There were many Fallow Deer slots and Fox prints criss-crossing
the tracks but I saw neither. I looped
up alongside the field by Clay Pond Wood and by now the fog was pressing in
from all sides and once at the Birch Wood field I could barely see across
it. There were far more visible Skylarks
than on my walk last week and I counted at least forty shuffling around in the
snow with the Reed Buntings and few Linnets for company before I dropped back
down to Sam’s bench where the view had changed somewhat.
|
Fallow Deer |
|
Fox |
|
Probably a Blackbird |
|
Skylarks |
|
Skylarks |
|
Saggy Teasels |
|
Actual Ranscombe Farm is at the end there... |
A very fluffed up Robin came to see me while
I had a cup of coffee but alas I had nothing to give him so I cleared a large
area of trackside so that he could investigate the surprisingly unfrozen ground
beneath.
|
No Rooks and Jackdaws this time |
|
View from Sam's bench (Meadow Clary spot) |
|
Checking under Sloe leaves more like a Chiffchaff |
A couple of Nuthatches were poking around under the boughs
of a large Oak and a Green Woodpecker came up almost at my feet and noisily
yaffled off. The temperature must have
been slightly climbing as snow began to fall from the trees in periodic micro
snowfalls accompanied by the ‘pfooof’ of the branch as it moved back to its
natural position. I stood and watched it
all around me at the top of Kitchen Field before dropping down and then up to
Brockles that was almost invisible even when I got there.

##############################

Problem
Write the next passage of the account of the foggy, snowy countryside walk, starting after its final sentence.

##############################

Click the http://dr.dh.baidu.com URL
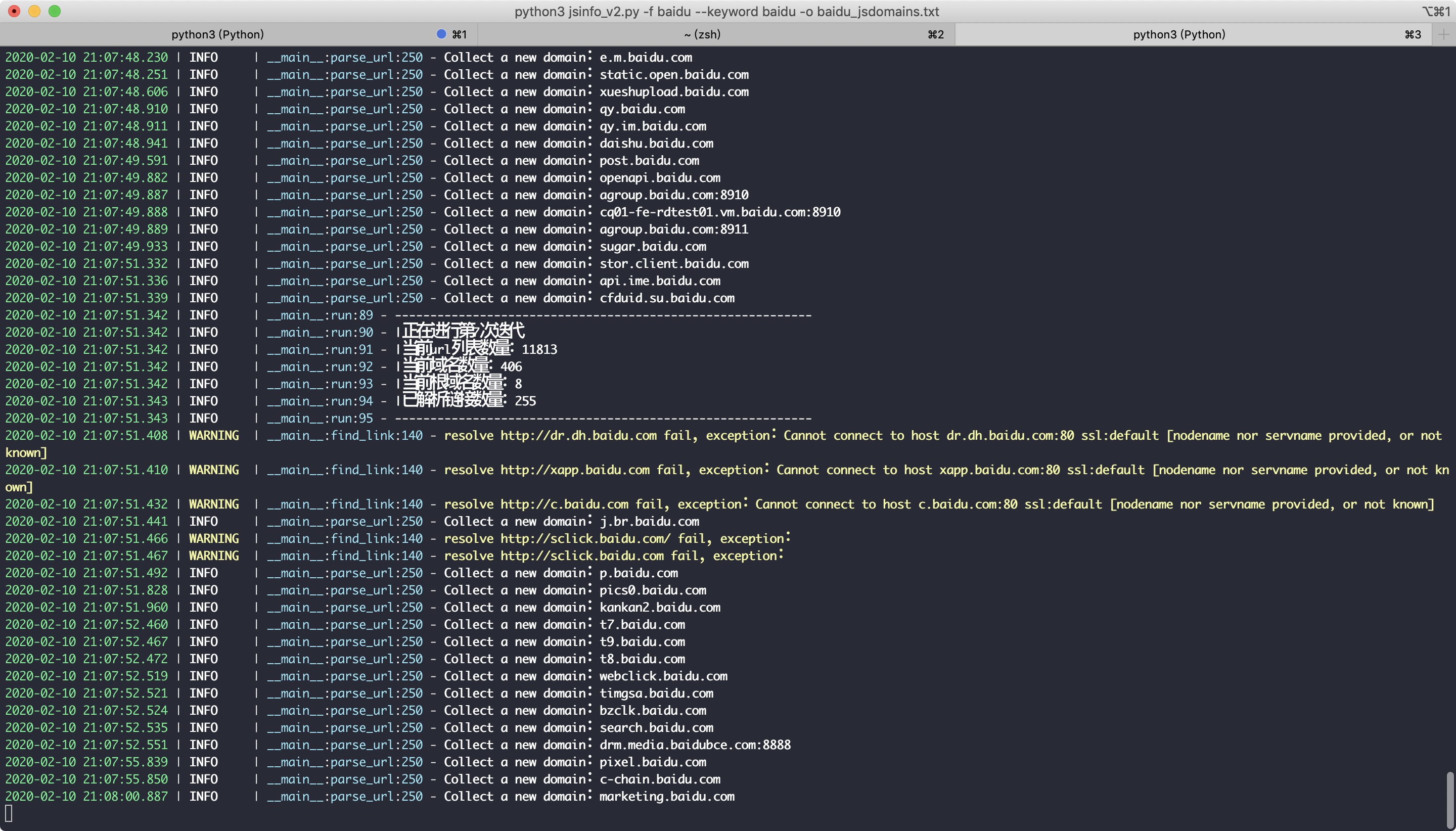 pos(578,436)
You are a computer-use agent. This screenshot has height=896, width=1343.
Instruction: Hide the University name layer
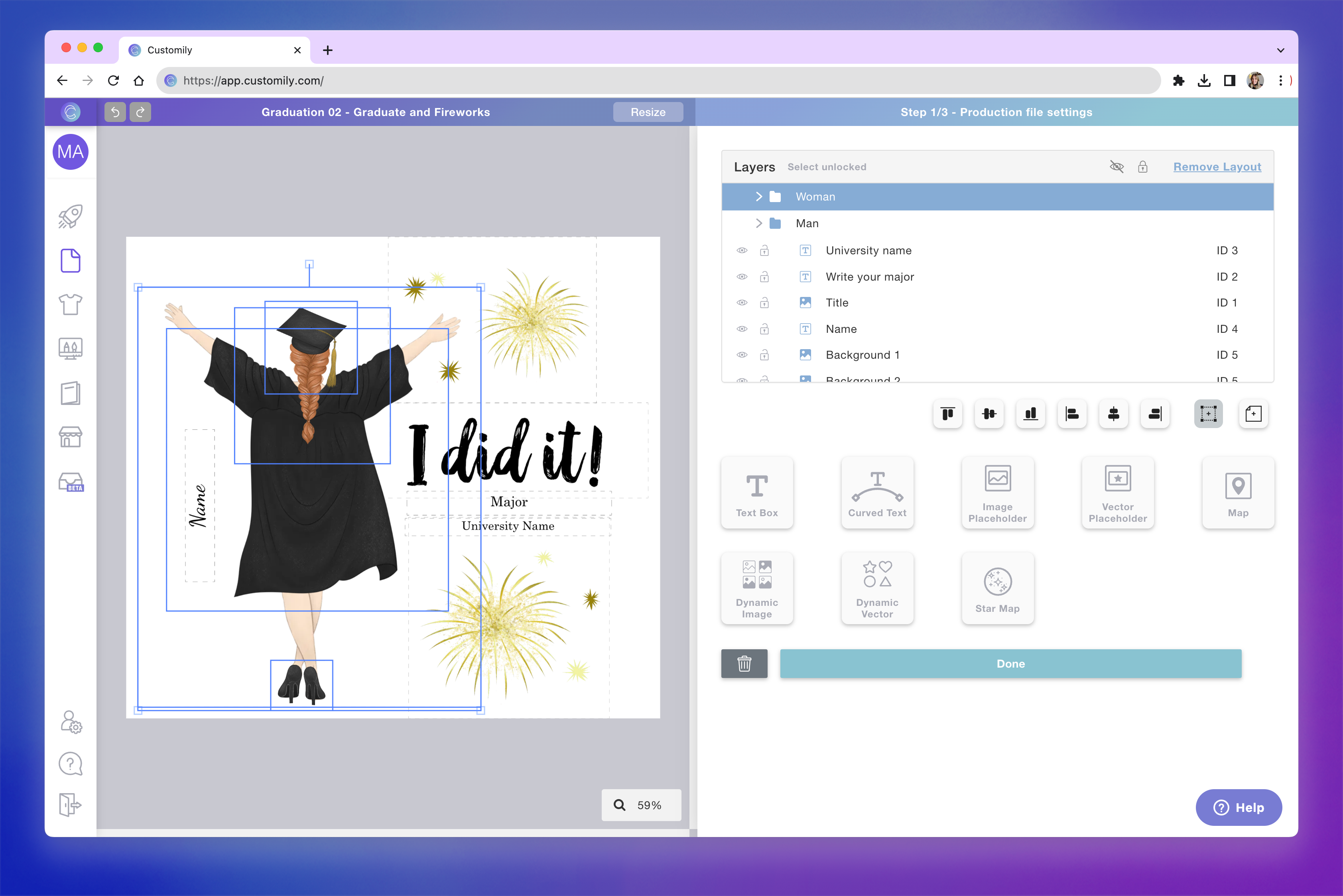(x=742, y=250)
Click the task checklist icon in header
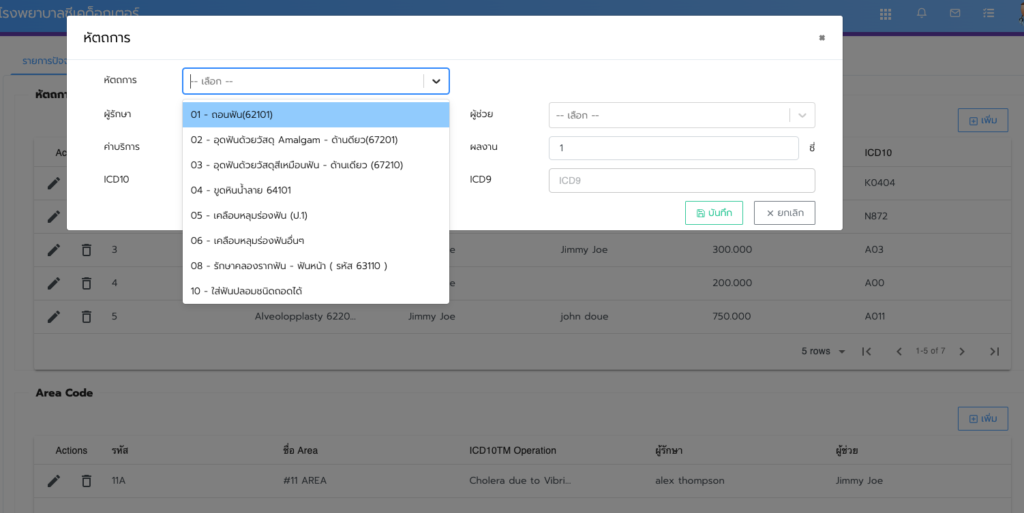The height and width of the screenshot is (513, 1024). [989, 14]
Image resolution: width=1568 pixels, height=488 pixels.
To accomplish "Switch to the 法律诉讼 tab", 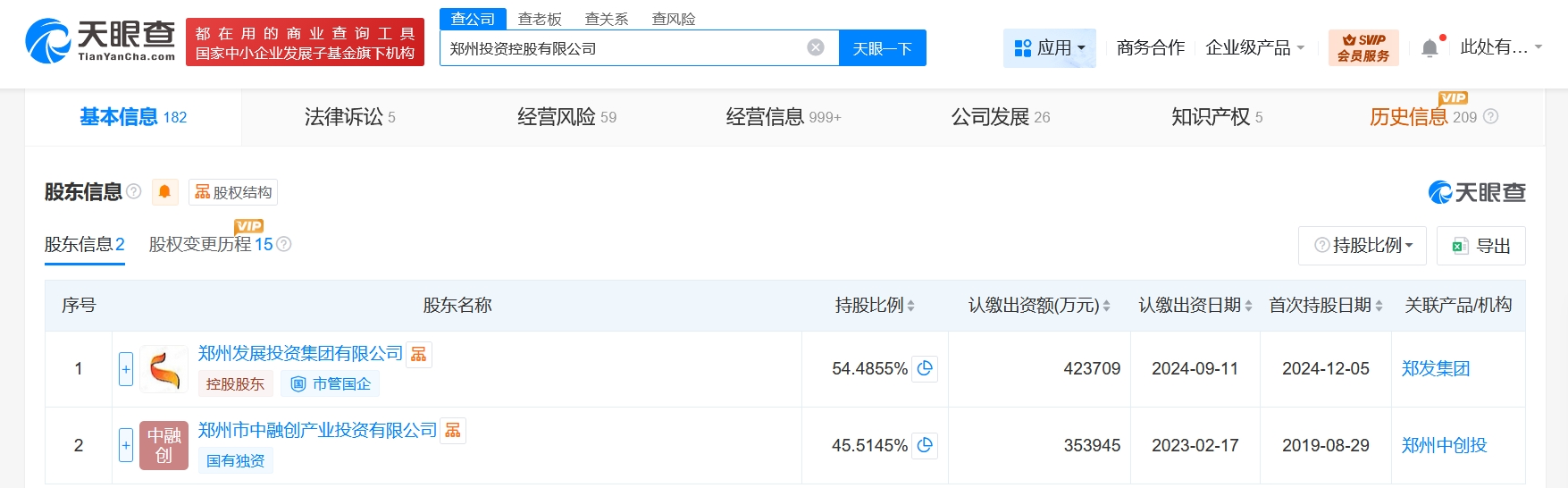I will click(x=349, y=117).
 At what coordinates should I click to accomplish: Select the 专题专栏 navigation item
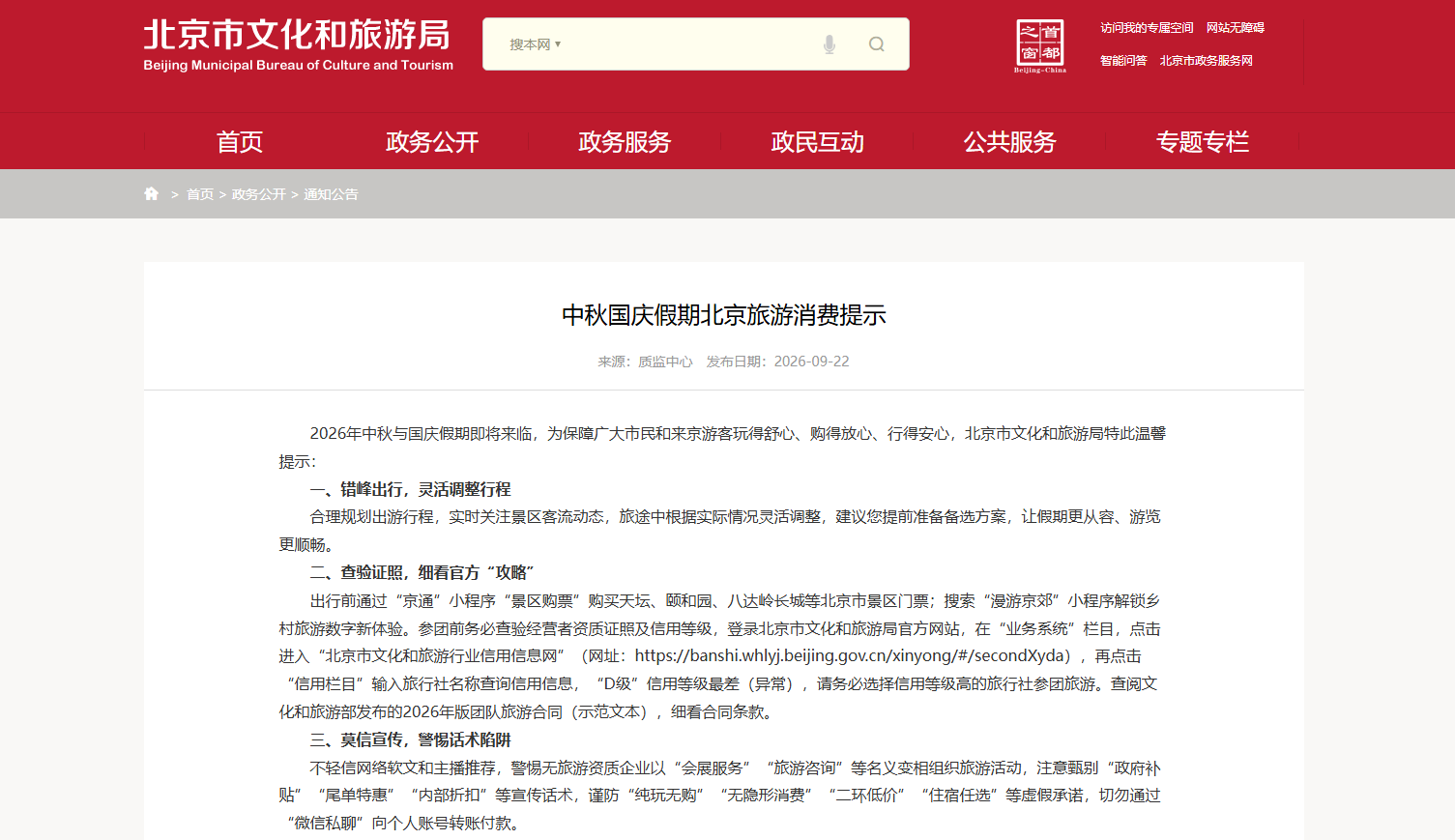1202,142
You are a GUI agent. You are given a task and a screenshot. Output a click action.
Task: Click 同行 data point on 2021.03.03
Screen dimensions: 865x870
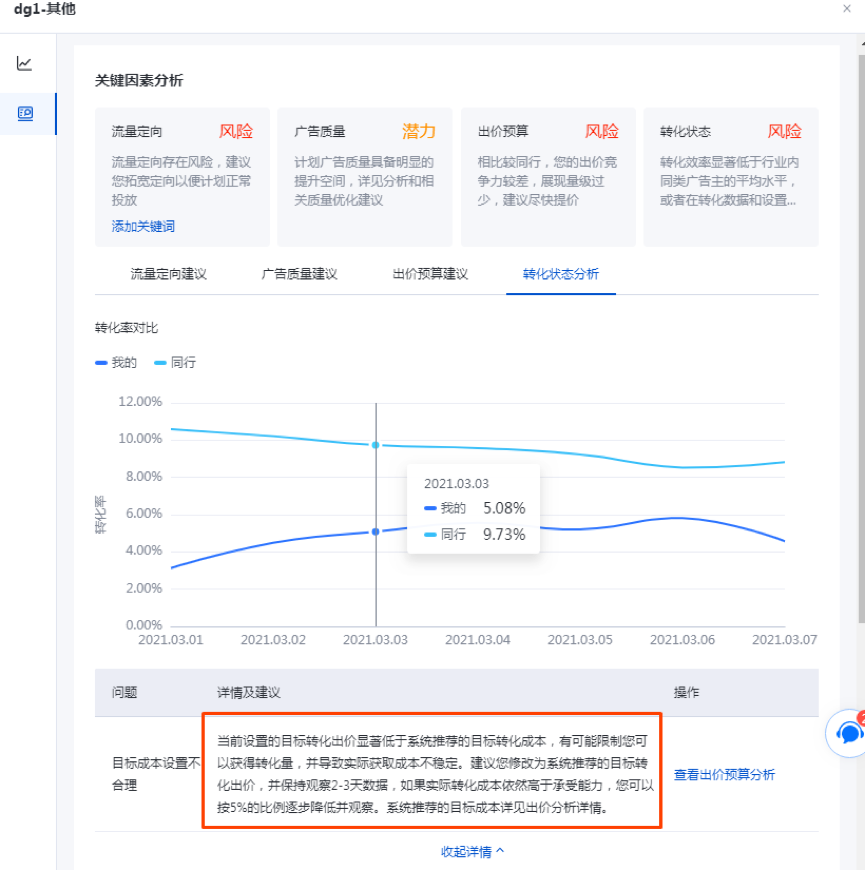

##############################

Output for this task
|
This clump of Butcher's Broom had some berries glowing against the green |
I followed the top path back through Mill Wood and then came
back into the Valley where a flock of 80 Goldfinch and about 20 each of Linnet
and Chaffinch were feeding on the seedheads poking above the snow. I could hear Meadow Pipits and a male Kestrel
was keeping an eye on them too.
|
Kitchen Field |
|
Goldfinches |
|
Across the Valley |
Passing the various humans with smaller humans sledging in
almost any field they could get into, I climbed back up to Longhoes as a flock
of 36 Lapwing drifted over the trees having obviously been disturbed from the
Medway below. I last saw them here
during the snow at the start of 2021.
|
Longhoes |
|
Lapwings |
The river was occasionally discernible and the eastern bank and hillsides beyond came and went as the fog drifted through. I was beginning to get cold and so called it a day and headed for home (not that it is any warmer in my house) pleased to have made the effort.
Today was never going
to be about the wildlife spectacle but proper snow feels so rare in the south-east
nowadays that the opportunity to get out and wander around in my boots with my
trusty Blackthorn walking stick that Dad made me and camera in hand was too glorious
to miss.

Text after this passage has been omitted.